DATA:

==============================

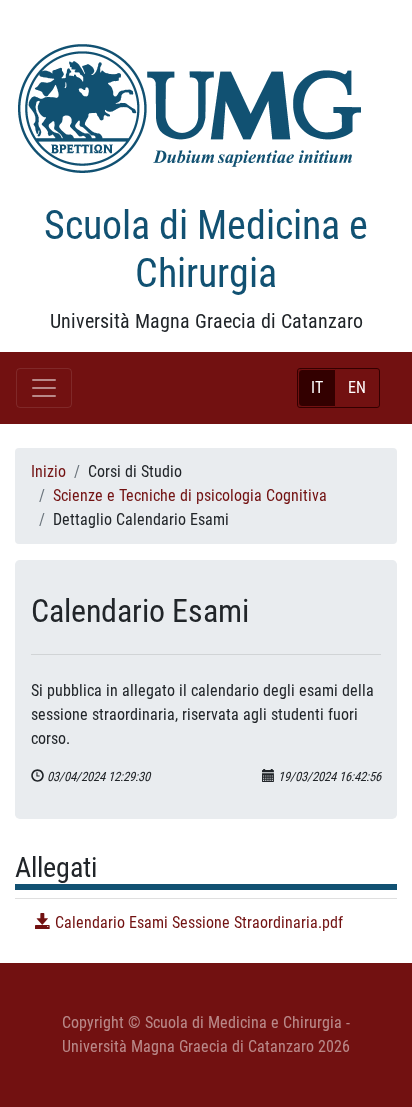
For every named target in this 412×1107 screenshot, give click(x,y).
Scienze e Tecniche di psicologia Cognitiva (190, 495)
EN (357, 387)
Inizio (48, 471)
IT (317, 387)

==============================

TASK GOAL:
Retype the data word for word, please, and keep the images out.

OUTPUT OF THE TASK:
For every named target in this 412×1107 screenshot, give click(x,y).
Scienze e Tecniche di psicologia Cognitiva (190, 495)
EN (357, 387)
Inizio (48, 471)
IT (317, 387)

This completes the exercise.